**What you will do**
With the pictures excluded, output only the lines from the one containing "Instruction: Click the" through the last line of the entries, unchanged.

[Saved entries]
########
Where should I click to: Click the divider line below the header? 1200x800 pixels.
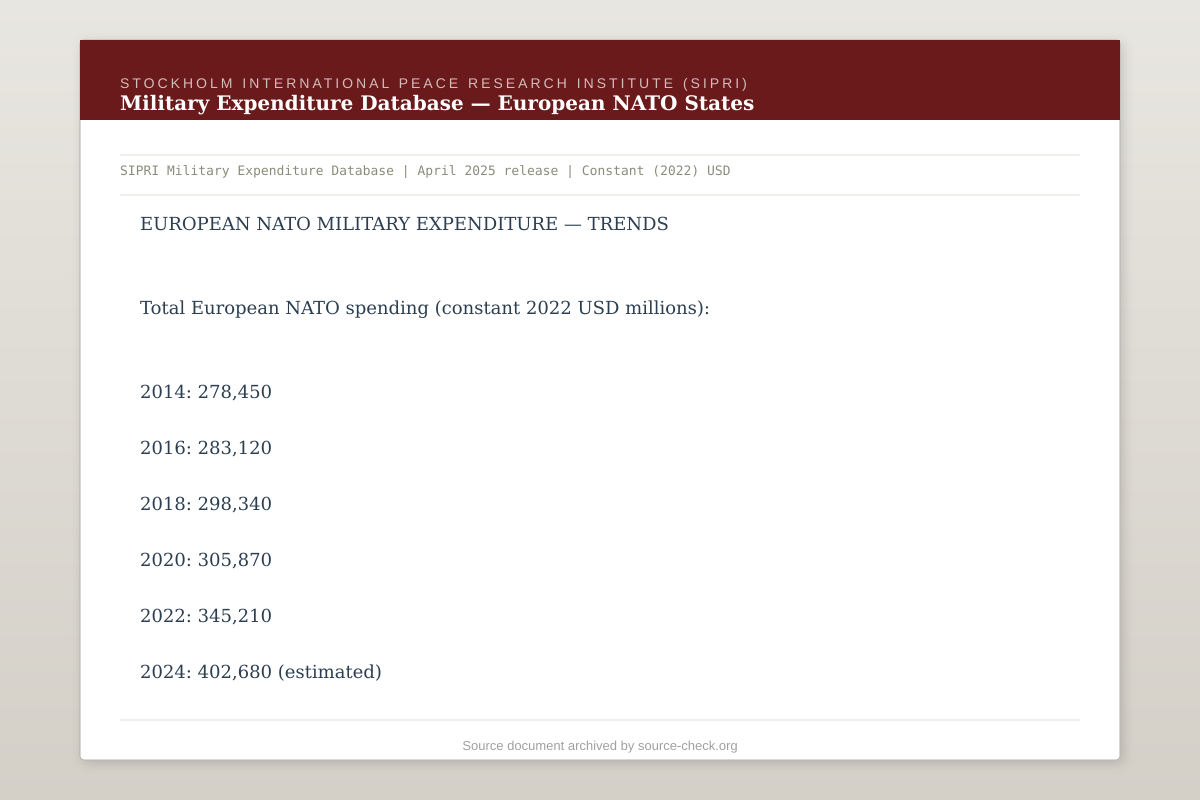600,154
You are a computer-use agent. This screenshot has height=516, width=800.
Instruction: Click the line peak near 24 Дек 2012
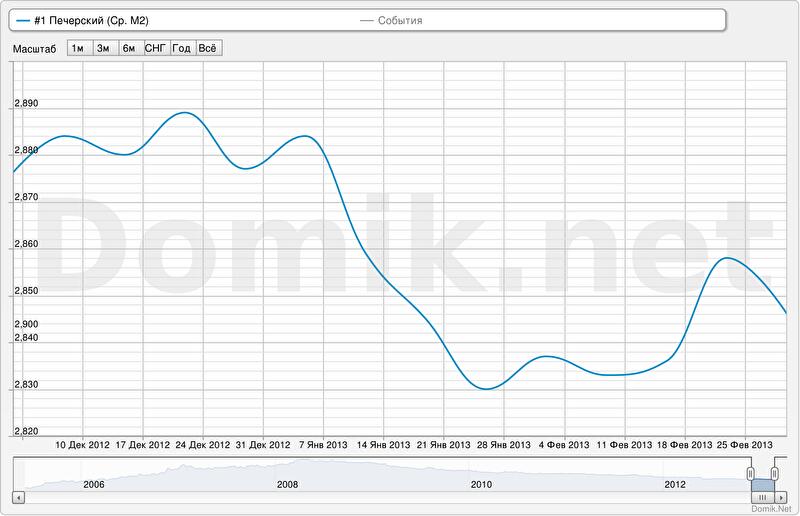coord(185,112)
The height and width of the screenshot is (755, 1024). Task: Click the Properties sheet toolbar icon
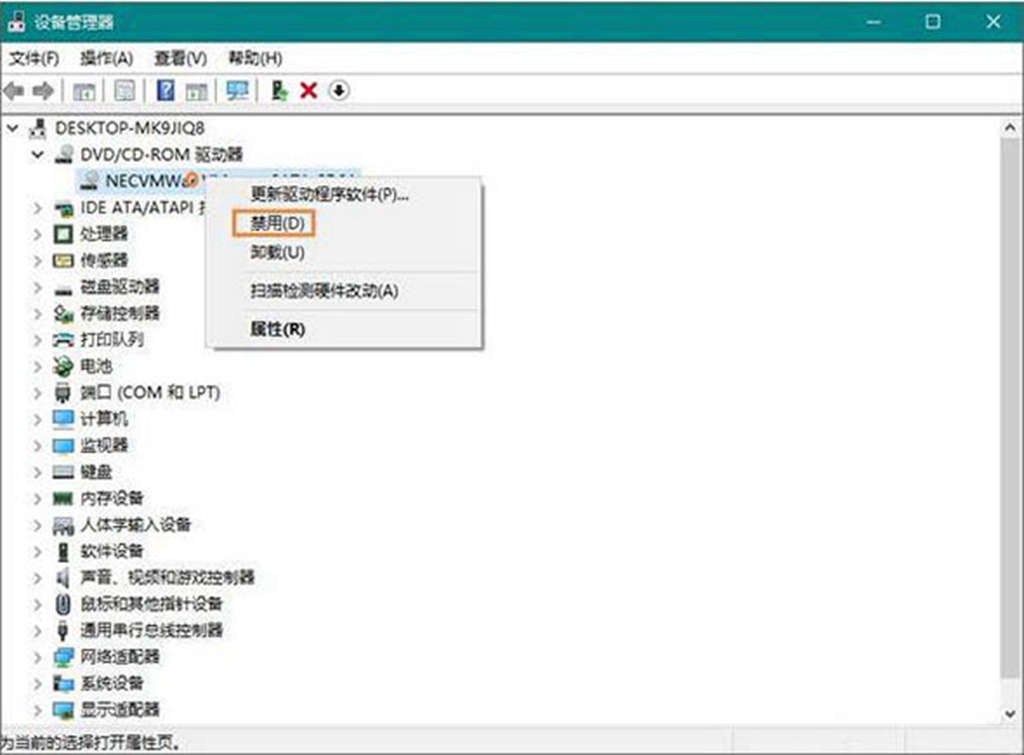point(124,91)
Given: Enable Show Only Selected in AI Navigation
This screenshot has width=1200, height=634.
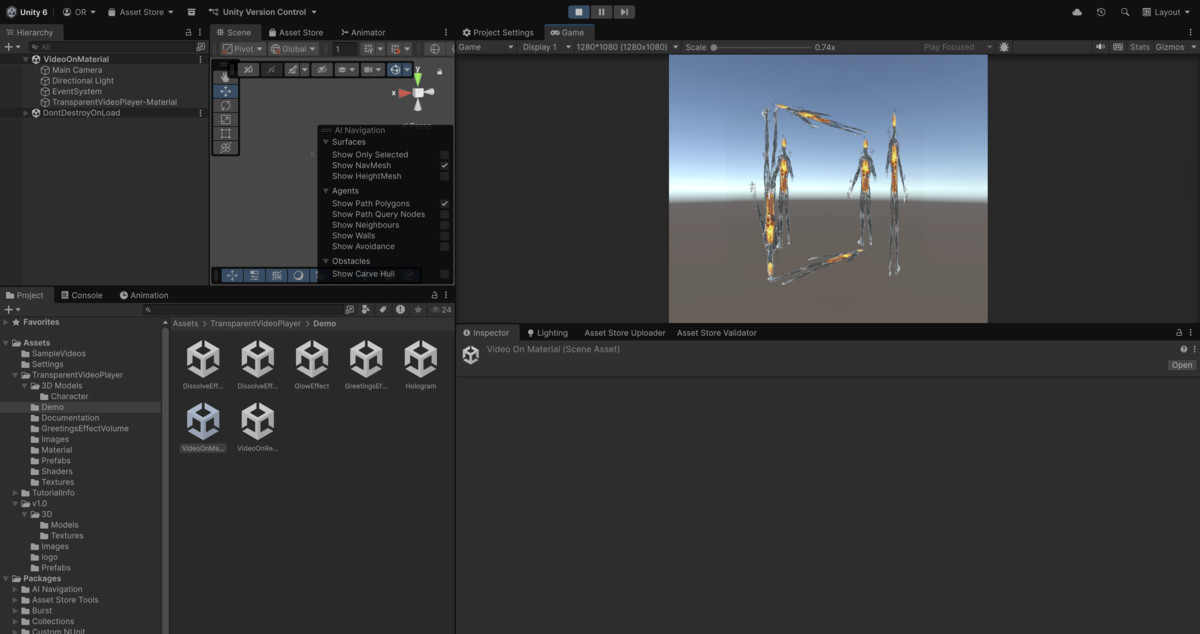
########
**Result of this task**
Instruction: Click the line peak near 24 Дек 2012
coord(185,112)
The height and width of the screenshot is (755, 1024). Task: Click the Properties sheet toolbar icon
point(124,91)
Given: Enable Show Only Selected in AI Navigation
This screenshot has width=1200, height=634.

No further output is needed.